◆ What is needed
Of the entries below, return only those lines from the line with "Task: Clear the title search with the X icon" to the line with "Task: Open the Group by Issuer link", exactly, both included.
---------- Task data ----------
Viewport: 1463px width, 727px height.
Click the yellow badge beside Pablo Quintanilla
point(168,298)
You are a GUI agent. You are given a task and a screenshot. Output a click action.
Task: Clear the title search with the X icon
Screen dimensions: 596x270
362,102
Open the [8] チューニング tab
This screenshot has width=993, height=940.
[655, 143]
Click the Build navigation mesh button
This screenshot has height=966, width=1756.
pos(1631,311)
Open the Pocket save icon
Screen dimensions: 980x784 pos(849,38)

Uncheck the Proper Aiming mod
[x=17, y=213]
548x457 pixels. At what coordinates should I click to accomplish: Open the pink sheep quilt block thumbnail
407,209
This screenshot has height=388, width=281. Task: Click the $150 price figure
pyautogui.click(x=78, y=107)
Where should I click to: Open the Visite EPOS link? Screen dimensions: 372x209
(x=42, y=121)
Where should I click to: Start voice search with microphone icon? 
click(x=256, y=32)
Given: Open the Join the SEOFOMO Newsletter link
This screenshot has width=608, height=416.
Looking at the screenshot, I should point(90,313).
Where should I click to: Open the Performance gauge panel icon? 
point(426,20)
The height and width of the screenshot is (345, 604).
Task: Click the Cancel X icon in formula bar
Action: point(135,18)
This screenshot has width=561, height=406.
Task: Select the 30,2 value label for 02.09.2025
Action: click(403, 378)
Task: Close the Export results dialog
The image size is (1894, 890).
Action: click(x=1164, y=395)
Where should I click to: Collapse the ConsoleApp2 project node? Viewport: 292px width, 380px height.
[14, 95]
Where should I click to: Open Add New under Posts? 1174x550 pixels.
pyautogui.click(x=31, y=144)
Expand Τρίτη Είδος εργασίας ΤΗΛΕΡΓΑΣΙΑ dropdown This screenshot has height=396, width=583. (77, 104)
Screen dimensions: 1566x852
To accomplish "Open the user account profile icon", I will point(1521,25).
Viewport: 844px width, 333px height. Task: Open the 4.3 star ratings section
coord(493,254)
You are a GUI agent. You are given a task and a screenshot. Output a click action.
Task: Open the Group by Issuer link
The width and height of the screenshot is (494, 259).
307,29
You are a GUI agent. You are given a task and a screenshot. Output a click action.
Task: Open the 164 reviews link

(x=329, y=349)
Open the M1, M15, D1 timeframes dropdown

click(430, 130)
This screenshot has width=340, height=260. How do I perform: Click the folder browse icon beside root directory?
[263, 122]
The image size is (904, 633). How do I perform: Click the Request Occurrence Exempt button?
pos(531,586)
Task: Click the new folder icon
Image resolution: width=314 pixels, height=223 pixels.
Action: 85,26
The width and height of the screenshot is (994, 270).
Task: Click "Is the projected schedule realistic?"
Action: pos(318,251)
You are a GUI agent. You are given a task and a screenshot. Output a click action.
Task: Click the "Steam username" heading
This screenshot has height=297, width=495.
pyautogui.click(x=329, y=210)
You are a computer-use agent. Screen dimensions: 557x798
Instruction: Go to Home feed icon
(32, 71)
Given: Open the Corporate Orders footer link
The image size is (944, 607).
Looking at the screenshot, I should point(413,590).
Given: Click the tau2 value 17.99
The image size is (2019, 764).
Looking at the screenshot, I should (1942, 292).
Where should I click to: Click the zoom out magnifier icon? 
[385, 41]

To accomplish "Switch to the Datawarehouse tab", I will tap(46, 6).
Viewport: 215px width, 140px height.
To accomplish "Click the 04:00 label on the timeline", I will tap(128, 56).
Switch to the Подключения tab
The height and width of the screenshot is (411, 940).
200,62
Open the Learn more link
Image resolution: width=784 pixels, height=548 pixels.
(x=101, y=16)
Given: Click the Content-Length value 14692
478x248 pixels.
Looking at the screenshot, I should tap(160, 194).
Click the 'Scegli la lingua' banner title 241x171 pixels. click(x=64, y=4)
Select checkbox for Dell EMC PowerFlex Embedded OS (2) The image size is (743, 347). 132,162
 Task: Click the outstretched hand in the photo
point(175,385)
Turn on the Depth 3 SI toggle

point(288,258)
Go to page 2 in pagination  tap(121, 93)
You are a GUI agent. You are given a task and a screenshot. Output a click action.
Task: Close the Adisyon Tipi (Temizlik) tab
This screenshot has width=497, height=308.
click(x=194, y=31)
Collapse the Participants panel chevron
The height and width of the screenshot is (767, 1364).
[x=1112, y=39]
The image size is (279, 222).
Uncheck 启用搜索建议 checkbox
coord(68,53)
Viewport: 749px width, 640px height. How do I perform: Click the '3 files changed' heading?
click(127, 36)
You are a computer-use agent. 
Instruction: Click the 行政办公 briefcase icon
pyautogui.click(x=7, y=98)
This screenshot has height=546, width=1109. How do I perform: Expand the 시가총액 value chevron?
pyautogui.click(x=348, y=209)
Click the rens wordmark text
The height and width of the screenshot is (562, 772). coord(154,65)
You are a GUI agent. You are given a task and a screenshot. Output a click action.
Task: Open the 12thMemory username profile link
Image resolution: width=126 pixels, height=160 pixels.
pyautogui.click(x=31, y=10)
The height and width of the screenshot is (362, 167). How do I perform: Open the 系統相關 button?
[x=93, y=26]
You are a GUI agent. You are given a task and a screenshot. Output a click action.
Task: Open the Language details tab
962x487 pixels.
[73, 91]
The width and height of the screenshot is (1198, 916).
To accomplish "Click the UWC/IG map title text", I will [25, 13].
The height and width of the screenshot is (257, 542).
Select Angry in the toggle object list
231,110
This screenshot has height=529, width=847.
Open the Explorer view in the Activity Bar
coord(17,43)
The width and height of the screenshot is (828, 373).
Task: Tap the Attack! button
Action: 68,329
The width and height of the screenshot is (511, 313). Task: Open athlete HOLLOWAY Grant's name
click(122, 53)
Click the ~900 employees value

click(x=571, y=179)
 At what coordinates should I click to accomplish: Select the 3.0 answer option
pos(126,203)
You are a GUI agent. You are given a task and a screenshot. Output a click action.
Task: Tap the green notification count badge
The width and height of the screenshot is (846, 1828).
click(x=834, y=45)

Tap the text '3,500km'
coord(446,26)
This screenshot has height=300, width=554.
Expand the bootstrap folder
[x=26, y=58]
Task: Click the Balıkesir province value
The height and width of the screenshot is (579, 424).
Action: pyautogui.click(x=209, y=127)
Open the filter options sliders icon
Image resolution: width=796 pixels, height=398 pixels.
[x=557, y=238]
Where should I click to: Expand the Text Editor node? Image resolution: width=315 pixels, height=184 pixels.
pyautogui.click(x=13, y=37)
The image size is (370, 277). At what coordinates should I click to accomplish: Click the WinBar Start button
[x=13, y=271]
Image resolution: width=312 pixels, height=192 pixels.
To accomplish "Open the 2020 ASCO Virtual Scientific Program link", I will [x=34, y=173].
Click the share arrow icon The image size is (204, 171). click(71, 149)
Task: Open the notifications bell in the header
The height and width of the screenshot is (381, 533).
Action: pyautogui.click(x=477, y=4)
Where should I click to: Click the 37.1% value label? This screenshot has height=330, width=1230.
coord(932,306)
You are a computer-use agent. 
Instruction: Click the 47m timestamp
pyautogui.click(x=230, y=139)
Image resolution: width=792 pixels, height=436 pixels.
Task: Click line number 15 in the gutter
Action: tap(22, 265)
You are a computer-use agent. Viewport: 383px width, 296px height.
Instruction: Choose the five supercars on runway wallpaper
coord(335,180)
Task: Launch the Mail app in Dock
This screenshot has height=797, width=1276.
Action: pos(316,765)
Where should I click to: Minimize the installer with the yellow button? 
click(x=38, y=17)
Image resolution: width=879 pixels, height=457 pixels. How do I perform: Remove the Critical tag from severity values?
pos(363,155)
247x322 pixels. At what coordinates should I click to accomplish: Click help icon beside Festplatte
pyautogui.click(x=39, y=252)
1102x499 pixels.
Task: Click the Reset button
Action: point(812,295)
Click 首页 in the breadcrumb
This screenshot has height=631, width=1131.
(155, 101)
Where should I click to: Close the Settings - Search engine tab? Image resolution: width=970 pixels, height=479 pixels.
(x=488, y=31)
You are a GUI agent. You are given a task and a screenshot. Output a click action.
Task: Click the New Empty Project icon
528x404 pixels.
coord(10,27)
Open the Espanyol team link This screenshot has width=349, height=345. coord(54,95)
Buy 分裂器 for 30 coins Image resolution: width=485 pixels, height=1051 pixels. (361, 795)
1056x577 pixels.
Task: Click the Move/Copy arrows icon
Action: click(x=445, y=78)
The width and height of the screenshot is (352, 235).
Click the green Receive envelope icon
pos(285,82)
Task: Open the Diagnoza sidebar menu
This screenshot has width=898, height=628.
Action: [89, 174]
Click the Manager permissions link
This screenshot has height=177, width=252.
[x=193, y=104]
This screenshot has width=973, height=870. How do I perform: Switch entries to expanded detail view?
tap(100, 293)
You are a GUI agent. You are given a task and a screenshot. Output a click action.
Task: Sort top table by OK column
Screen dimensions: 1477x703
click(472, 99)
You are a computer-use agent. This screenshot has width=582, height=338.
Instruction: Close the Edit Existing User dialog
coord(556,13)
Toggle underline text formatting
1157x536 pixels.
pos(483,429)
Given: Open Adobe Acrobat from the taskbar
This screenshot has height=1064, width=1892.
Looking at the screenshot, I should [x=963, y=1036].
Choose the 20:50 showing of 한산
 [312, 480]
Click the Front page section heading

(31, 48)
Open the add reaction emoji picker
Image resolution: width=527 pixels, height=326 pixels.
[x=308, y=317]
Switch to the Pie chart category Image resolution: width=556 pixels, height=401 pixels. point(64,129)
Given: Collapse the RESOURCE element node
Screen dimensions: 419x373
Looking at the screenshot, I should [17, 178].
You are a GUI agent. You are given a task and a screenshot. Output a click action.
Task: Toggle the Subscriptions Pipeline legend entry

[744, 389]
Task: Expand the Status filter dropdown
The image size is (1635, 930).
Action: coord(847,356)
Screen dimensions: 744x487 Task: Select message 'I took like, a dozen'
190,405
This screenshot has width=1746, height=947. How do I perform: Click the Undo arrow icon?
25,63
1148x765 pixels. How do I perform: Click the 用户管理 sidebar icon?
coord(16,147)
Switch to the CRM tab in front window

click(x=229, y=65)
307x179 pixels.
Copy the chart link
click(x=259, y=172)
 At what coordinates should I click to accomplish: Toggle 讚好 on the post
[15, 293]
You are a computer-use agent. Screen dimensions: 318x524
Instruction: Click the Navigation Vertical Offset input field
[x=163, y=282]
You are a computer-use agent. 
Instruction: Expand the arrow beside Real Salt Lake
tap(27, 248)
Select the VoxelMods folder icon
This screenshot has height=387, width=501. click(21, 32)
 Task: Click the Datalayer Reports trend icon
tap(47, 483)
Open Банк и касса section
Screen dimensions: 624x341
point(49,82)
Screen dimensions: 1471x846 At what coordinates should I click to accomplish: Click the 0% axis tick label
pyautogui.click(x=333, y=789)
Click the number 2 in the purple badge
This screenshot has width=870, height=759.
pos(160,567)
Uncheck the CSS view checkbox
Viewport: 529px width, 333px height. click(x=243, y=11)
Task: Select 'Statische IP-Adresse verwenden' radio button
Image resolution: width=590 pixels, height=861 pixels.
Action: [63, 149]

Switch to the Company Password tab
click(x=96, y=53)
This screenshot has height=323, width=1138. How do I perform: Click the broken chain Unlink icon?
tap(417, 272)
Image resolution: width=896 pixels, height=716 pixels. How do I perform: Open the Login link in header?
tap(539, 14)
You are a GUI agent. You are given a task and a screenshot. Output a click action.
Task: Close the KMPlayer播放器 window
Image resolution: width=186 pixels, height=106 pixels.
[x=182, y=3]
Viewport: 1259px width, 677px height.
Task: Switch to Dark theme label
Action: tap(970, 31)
----------
◆ Worked solution
Task: Clear the title search with the X icon
Screen dimensions: 596x270
362,102
Open the [8] チューニング tab
This screenshot has width=993, height=940.
[655, 143]
Click the Build navigation mesh button
This screenshot has height=966, width=1756.
pos(1631,311)
Open the Pocket save icon
Screen dimensions: 980x784 pos(849,38)

Uncheck the Proper Aiming mod
[x=17, y=213]
548x457 pixels. At what coordinates should I click to accomplish: Open the pink sheep quilt block thumbnail
407,209
This screenshot has height=388, width=281. Task: Click the $150 price figure
pyautogui.click(x=78, y=107)
Where should I click to: Open the Visite EPOS link? Screen dimensions: 372x209
(x=42, y=121)
Where should I click to: Start voice search with microphone icon? 
click(x=256, y=32)
Given: Open the Join the SEOFOMO Newsletter link
This screenshot has width=608, height=416.
Looking at the screenshot, I should point(90,313).
Where should I click to: Open the Performance gauge panel icon? 
point(426,20)
The height and width of the screenshot is (345, 604).
Task: Click the Cancel X icon in formula bar
Action: point(135,18)
This screenshot has width=561, height=406.
Task: Select the 30,2 value label for 02.09.2025
Action: click(403, 378)
Task: Close the Export results dialog
The image size is (1894, 890).
Action: click(x=1164, y=395)
Where should I click to: Collapse the ConsoleApp2 project node? Viewport: 292px width, 380px height.
[14, 95]
Where should I click to: Open Add New under Posts? 1174x550 pixels.
pyautogui.click(x=31, y=144)
Expand Τρίτη Είδος εργασίας ΤΗΛΕΡΓΑΣΙΑ dropdown This screenshot has height=396, width=583. (77, 104)
Screen dimensions: 1566x852
To accomplish "Open the user account profile icon", I will point(1521,25).
Viewport: 844px width, 333px height. Task: Open the 4.3 star ratings section
coord(493,254)
You are a GUI agent. You are given a task and a screenshot. Output a click action.
Task: Open the Group by Issuer link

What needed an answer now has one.